┏━━

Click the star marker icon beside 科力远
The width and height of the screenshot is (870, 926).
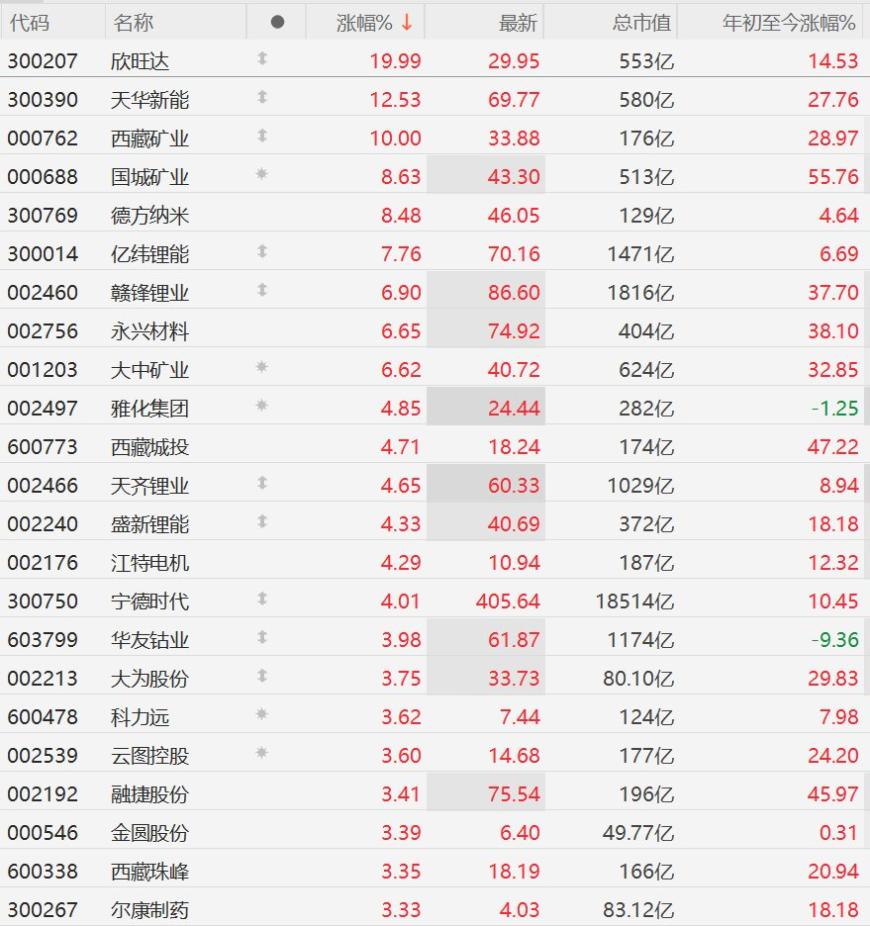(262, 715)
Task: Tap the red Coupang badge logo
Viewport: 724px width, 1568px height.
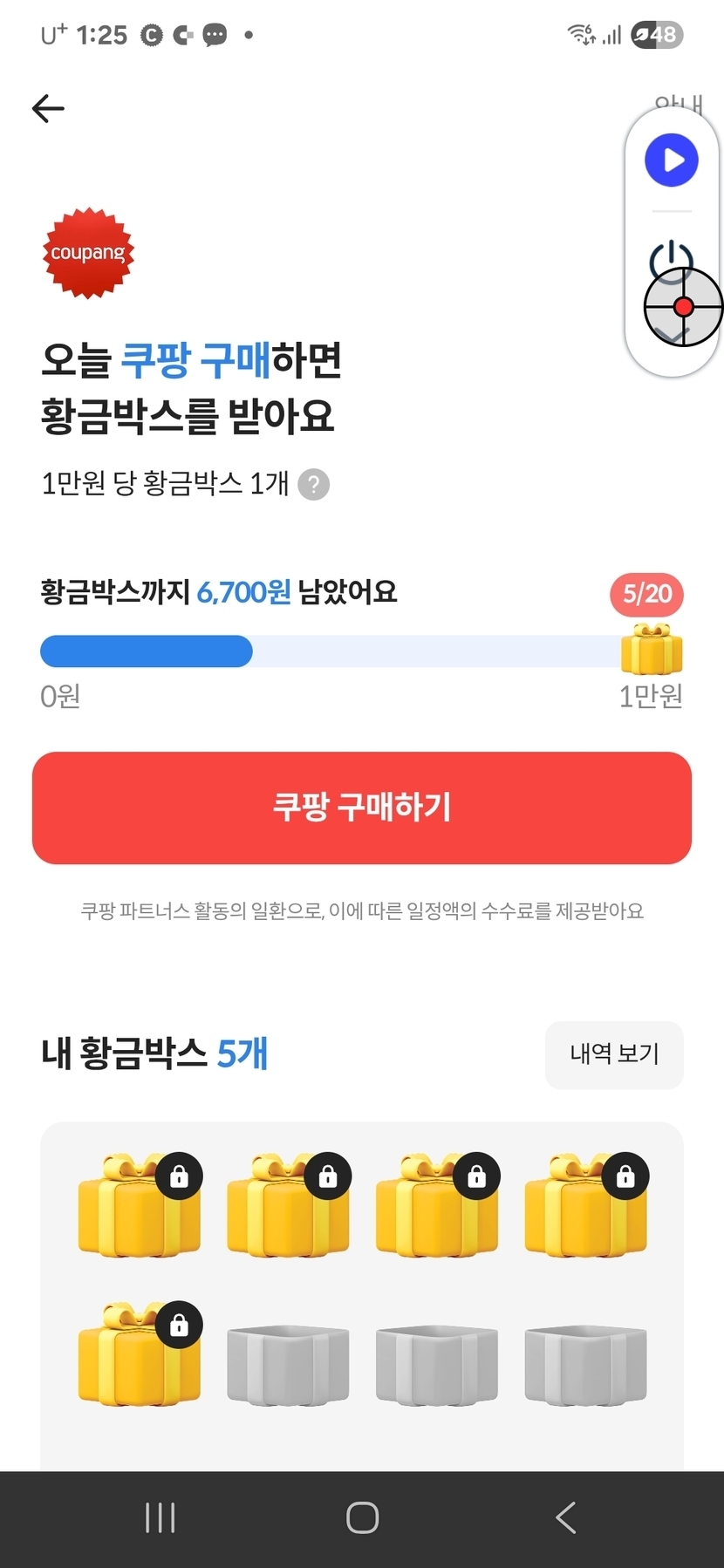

┗━━

__Assigned task__. Copy the entries exactly. Leave the pictures out.

__Answer to the problem__.
Click the star marker icon beside 科力远
The width and height of the screenshot is (870, 926).
(262, 715)
Task: Tap the red Coupang badge logo
Viewport: 724px width, 1568px height.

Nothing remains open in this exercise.